If those of us on the left get trapped into defending all this, we will lose the argument. This isn't what the Welfare State was intended to look like. You were not supposed to fall asleep in the safety net and raise your kids there so they know nothing else. What we need to do is transform the safety net into a trampoline that bounces you back up when you start to fall.

The Government is proposing to end a system where you can remain workless and lost for life. According to the leaks, it will work like this. If you apply for benefits, you will be swiftly matched up with jobs or training in your local area, and required to choose one. If there are none, or if you keep losing the jobs, you will be required to work in government schemes in return for the cash. If you absolutely and consistently refuse to do that, then you will not receive money. Andy wouldn't have slipped into his listlessness; he would have been firmly locked into the motion and social interaction of work.

There's an added spur to retool the Welfare State now. If Labour doesn't do it, the Tories will – and their plans really are brutal. David Cameron has said repeatedly that he wants to adopt the welfare reform introduced in Wisconsin in the 1990s. So how does that compare?

In the Labour model, you will never be cut off, provided you are willing to work. In Wisconsin, you can only receive benefits for two years in your entire life, and every week you claim, the clock is ticking. Once you hit your two years, that's it: your benefits are severed forever. After a long boom, claimants are only starting to hit the limit now the economy is turning down. The result? Food banks are running out of food, while homeless shelters run out of beds.

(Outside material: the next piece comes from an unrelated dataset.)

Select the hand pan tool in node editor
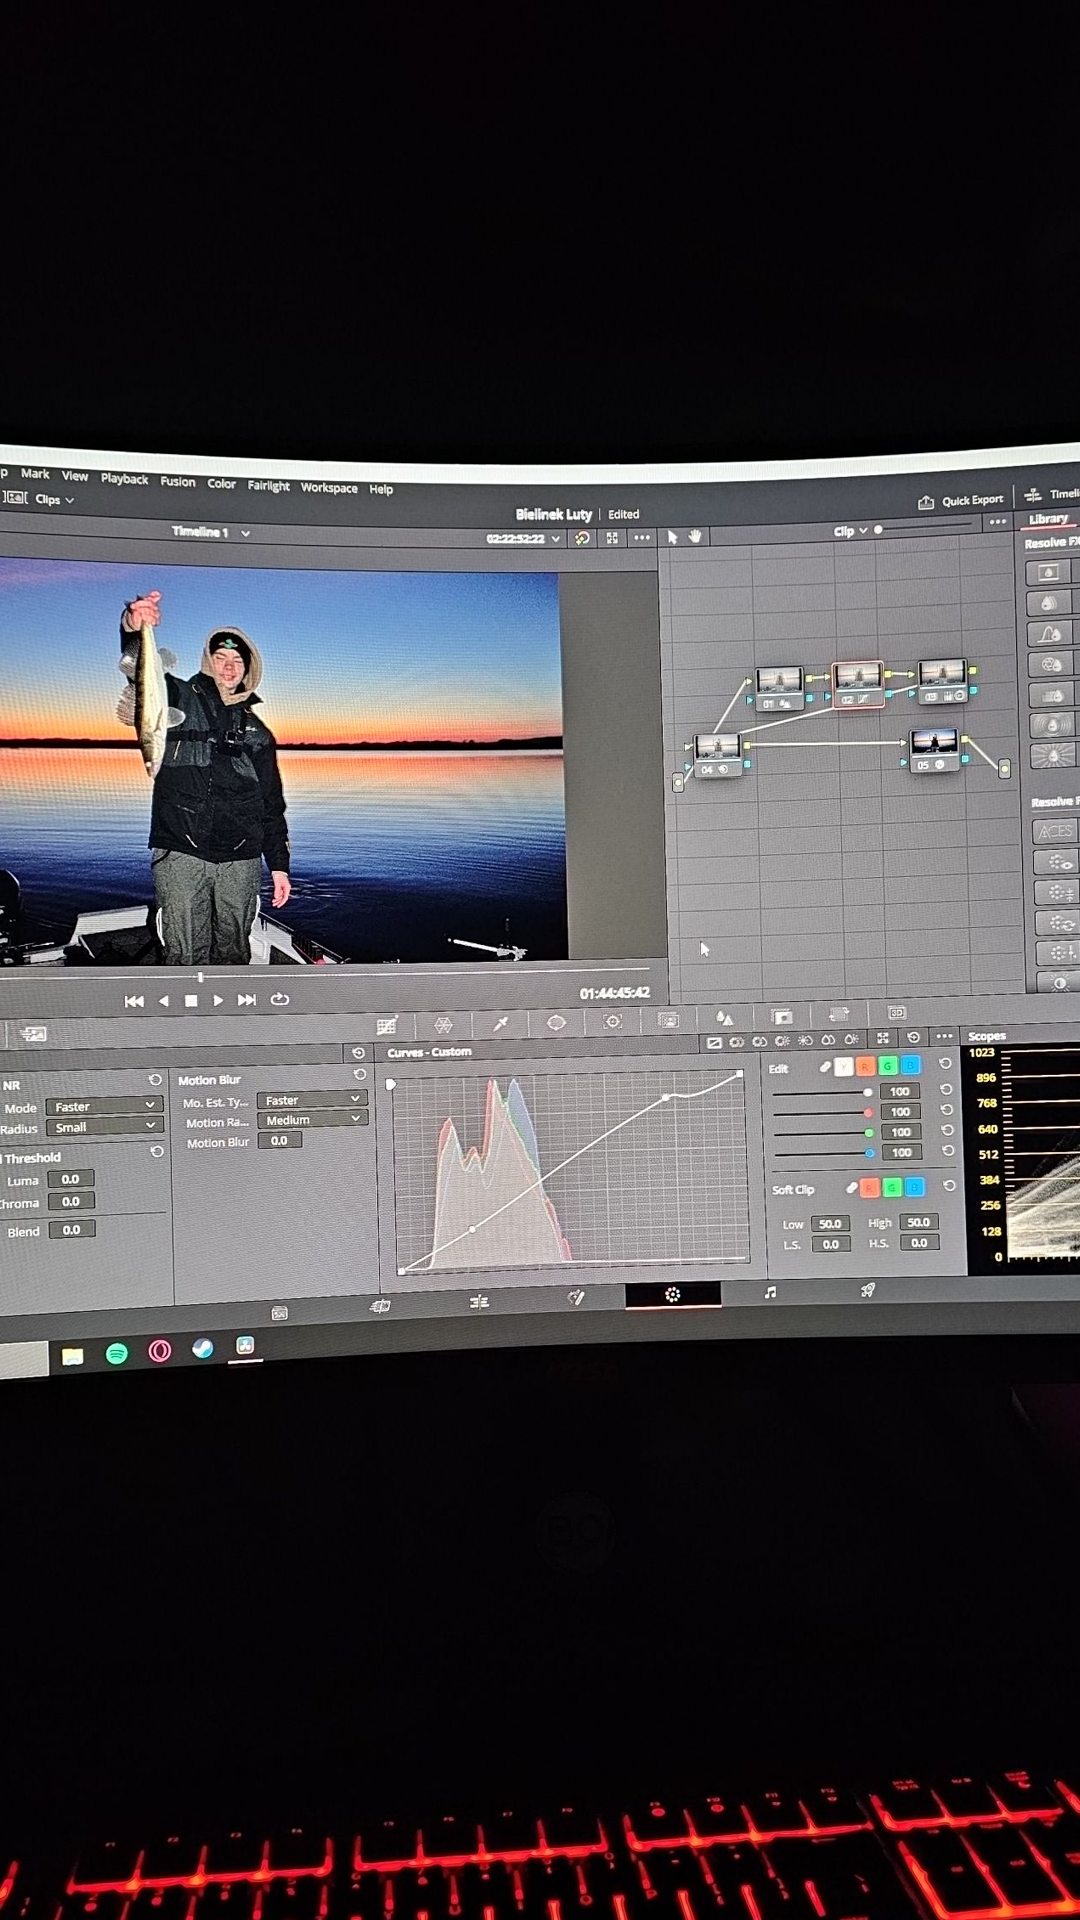The image size is (1080, 1920). click(x=695, y=537)
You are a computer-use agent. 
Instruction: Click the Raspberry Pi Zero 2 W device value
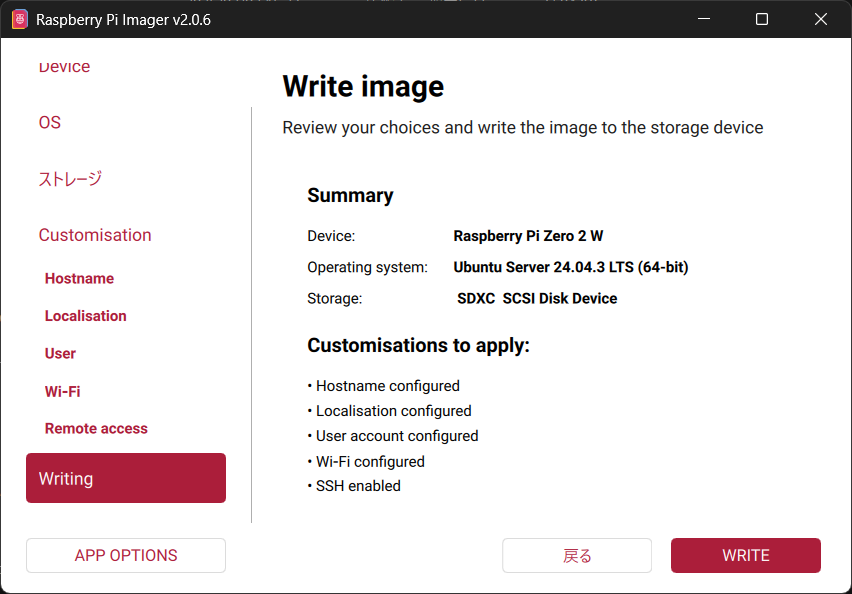pos(528,237)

In the Labour proposals, you don't have to go to work until your youngest child is seven. In the Wisconsin model, you are forced to leave your baby at three months old. A typical victim is Clara, who has two small children and was forced to take a job two hours away by bus. "I have to get [my kids] up at five in the morning, and they don't want to go [to daycare]. I yell at them. They don't deserve it," she said. She pleaded at her benefits office: "Please don't make me go." When she stayed with her sobbing kids for a day, her job and benefits were immediately cut off.

There is one area where Cameron wants to diverge from the Wisconsin model – by making it even harsher. Welfare reform didn't happen in isolation. At the same time, the US government super-charged the system of tax credits, increasingly them from $5bn (£2.5bn) a year to $50bn. This meant that if you were poor and moved into work, you suddenly received fat top-ups on your wage-cheque each month from the government. Working really did pay. Professor Bruce Meyer, of the US National Bureau of Economic Research, calculates this was the sole reason why poverty didn't dramatically increase as welfare recipients were transferred in those first years into low-paid jobs. But David Cameron wants to introduce welfare reform while simultaneously slashing tax credits; he derides them as akin to the nationalised industries of the 1970s.

So there is a double-whammy of reasons why the slow work of helping Britain's estates back to work and to life has to be launched by Labour today. Leaving people like Andy in his rut isn't compassion; it's indifference. And if Labour doesn't press him to work, the Tories will – while trashing the lives of a lot of poor people along the way.